Top of Input

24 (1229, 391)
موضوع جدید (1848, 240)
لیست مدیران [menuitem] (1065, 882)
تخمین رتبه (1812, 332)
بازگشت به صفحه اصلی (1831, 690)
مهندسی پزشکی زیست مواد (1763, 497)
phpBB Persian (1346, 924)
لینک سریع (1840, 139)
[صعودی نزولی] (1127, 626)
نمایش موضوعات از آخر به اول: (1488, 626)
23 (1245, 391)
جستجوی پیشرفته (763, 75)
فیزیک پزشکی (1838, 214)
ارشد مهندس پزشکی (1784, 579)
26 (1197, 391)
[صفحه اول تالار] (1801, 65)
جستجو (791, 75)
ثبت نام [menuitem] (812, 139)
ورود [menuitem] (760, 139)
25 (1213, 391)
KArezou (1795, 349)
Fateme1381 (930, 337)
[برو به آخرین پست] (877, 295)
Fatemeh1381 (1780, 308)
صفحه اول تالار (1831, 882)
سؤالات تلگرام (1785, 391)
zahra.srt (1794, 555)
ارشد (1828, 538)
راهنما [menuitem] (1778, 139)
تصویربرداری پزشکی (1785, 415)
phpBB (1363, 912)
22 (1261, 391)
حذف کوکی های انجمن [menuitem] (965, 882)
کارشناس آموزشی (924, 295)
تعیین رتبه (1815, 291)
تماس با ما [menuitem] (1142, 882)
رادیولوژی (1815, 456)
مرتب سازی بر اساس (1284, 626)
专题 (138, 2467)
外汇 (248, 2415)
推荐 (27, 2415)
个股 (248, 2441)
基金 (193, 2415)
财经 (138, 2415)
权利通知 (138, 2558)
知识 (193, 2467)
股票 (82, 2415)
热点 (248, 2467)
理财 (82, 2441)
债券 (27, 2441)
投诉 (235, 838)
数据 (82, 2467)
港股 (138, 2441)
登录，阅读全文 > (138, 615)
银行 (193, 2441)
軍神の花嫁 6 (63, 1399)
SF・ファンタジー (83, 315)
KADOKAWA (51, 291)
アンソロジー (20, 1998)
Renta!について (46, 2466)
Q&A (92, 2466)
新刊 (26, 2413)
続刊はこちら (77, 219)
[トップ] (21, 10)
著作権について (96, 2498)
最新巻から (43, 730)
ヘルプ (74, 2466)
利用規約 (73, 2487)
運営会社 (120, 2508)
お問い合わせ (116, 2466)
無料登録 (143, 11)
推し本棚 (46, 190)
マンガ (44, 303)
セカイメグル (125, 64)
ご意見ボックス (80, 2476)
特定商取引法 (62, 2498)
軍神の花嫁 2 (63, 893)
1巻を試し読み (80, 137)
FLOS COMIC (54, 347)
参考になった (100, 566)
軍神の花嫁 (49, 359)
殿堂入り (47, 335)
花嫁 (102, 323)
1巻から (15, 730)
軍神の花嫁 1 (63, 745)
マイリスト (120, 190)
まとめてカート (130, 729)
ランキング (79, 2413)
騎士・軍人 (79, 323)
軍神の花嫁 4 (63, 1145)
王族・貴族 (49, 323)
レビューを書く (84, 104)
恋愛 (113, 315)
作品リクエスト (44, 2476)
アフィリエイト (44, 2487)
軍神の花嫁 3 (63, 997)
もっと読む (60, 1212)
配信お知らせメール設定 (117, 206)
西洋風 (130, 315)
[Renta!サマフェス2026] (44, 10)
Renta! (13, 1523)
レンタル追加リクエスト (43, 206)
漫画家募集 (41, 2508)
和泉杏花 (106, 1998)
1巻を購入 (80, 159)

Bottom of Input

Activity
The sole thing to report is how many lines in the data hold the string "軍神の花嫁".

Answer box
6